Goodall with a Gombe chimpanzee. Credit: Wikimedia Commons

Goodall gave the chimps names (a no-no at the time among scientists), carefully observed and recorded their family trees, worked out the obtuse — to human eyes– social hierarchy of primate troops, and witnessed behavior that no one had ever seen before.

She saw friendship, love and loyalty among the chimpanzees, witnessed a bitter war between the Gombe troop and a splinter group, followed families over generations, and saw one chimp die of a broken heart after his mother passed away. (I recommend Goodall’s 1990 book, Through A Window: Thirty Years With The Chimpanzees of Gombe, and the 2002 follow-up, My Life With Chimpanzees, for anyone who wants to read more.)

Her first major contribution, in October of 1960, not only fundamentally challenged our assumptions about animals, it forced us to change the way we regard our own species.

Goodall, observing the chimpanzees from a distance despite the rain that day, watched as a male she named David Graybeard repeatedly dipped blades of grass into the Earth. Curious, Goodall approached the site after Graybeard left, grabbed a few blades of grass and imitated what she’d seen the chimp doing.

She was astonished when she pulled the grass out and the strands were covered in termites. David Graybeard had been eating. He was using a tool to eat!

Goodall at Gombe in the early 1970s. The primatologist secured unprecedented access to the chimpanzees by gaining their trust. Credit: Wikimedia Commons

The discovery was huge because scientists believed tool use was, at the time, limited to mankind. We build and use tools, animals don’t, the thinking went.

When Goodall reported her findings to her mentor, anthropologist Louis Leakey, his prompt response indicated the gravity of her discovery: “Now we must redefine ‘tool,’ redefine ‘man,’ or accept chimpanzees as humans.”

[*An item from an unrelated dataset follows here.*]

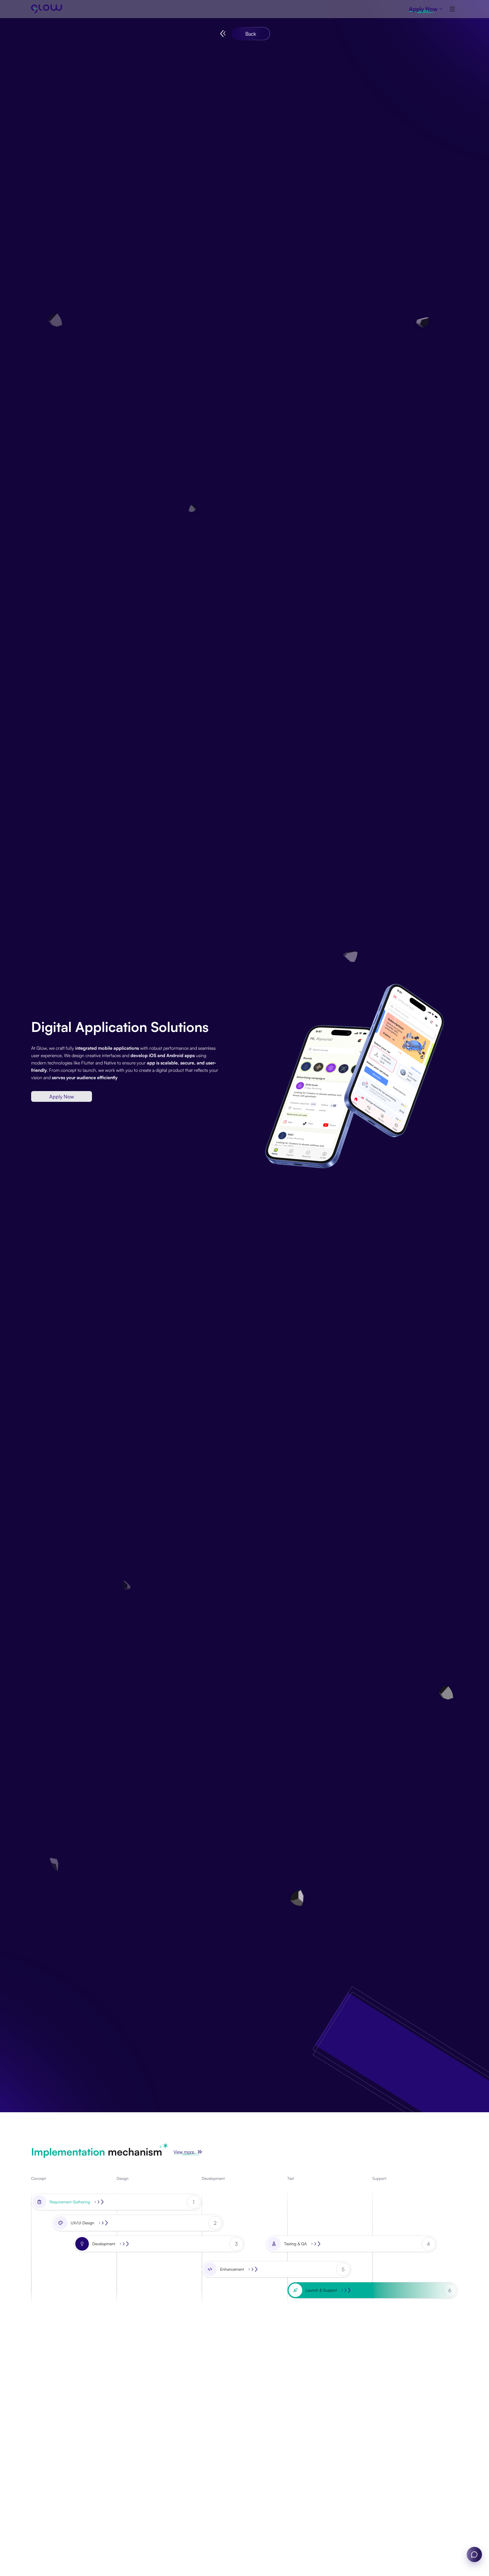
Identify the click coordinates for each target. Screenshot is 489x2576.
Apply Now (61, 1096)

Goodall never stopped working with the chimpanzees of Gombe, and today her formerly humble camp has become a permanent compound where researchers — all inspired by Goodall’s story — continue to study our genetic relatives.

But in her later years, Goodall became known for her activism just as much as her work as a scientist. She traveled constantly, engaging audiences on the subjects of animal conservation, respect for nature and understanding our place in the natural order. It’s a job that has become more necessary than ever as relentless human expansion, habitat fragmentation and human behavior push thousands of species toward extinction.

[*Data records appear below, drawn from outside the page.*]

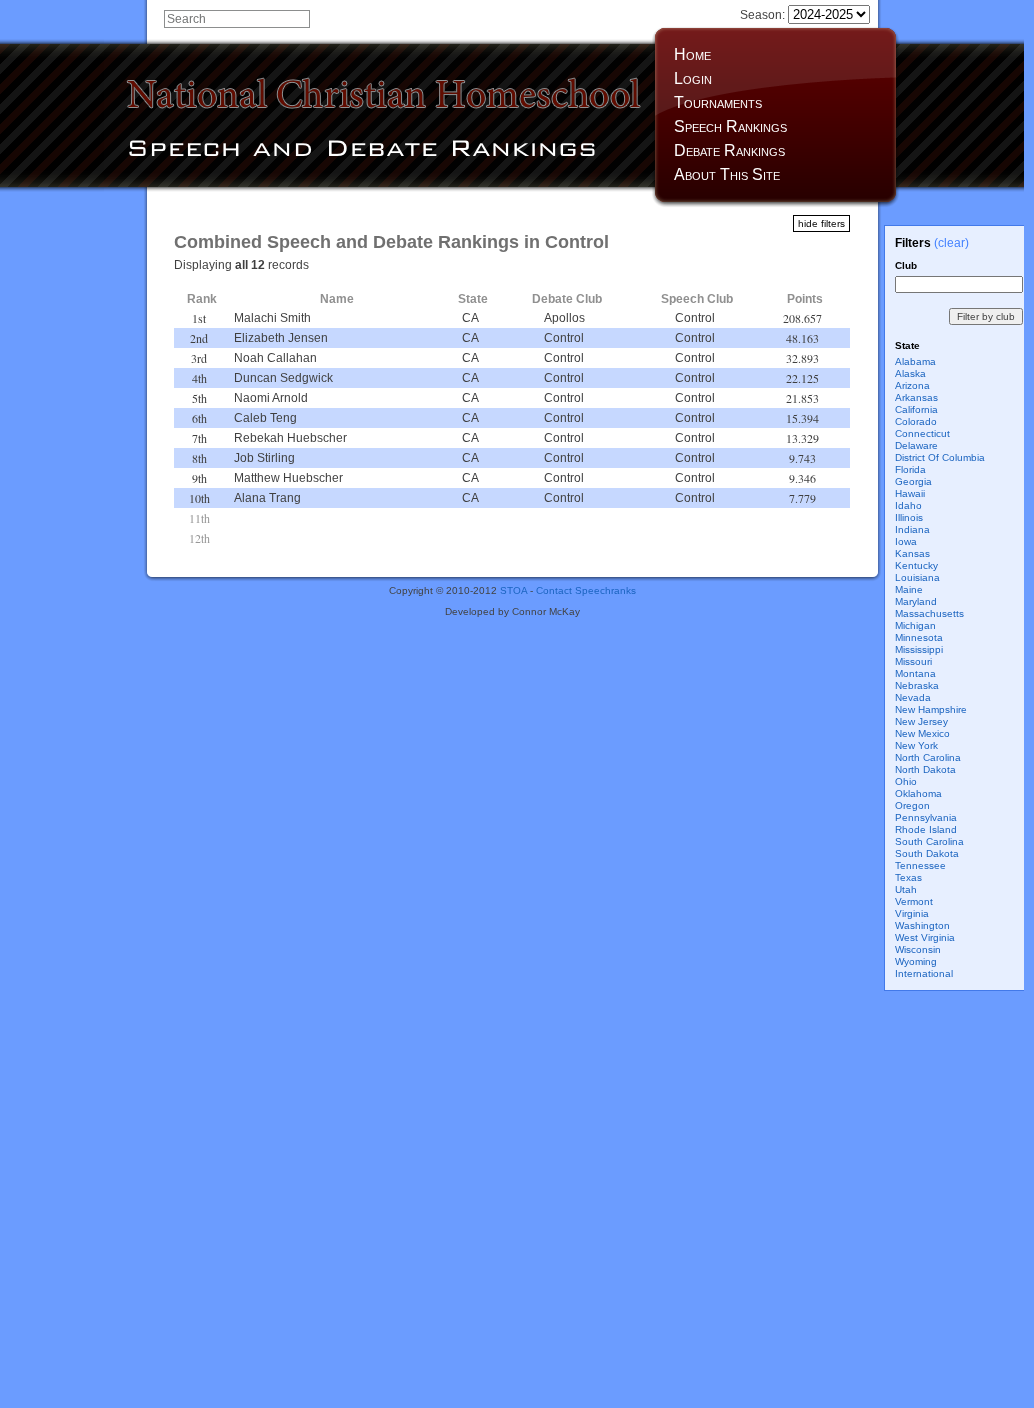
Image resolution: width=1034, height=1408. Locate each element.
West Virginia (925, 937)
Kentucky (916, 565)
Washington (922, 925)
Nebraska (917, 685)
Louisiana (917, 577)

Credit: The Jane Goodall Institute

We lost Frans de Waal, the famous primatologist, in 2024. Now we’ve lost Goodall, and Sir David Attenborough is less than six months shy of his 100th birthday. We’re going to need people to pick up where they left off, and the job is much more difficult than it looks, requiring expertise, charisma and the ability to connect with audiences who know little about the subject matter.

But that’s a problem for another time. For now, let’s remember Jane and appreciate all she’s done over the span of an incredible life and career.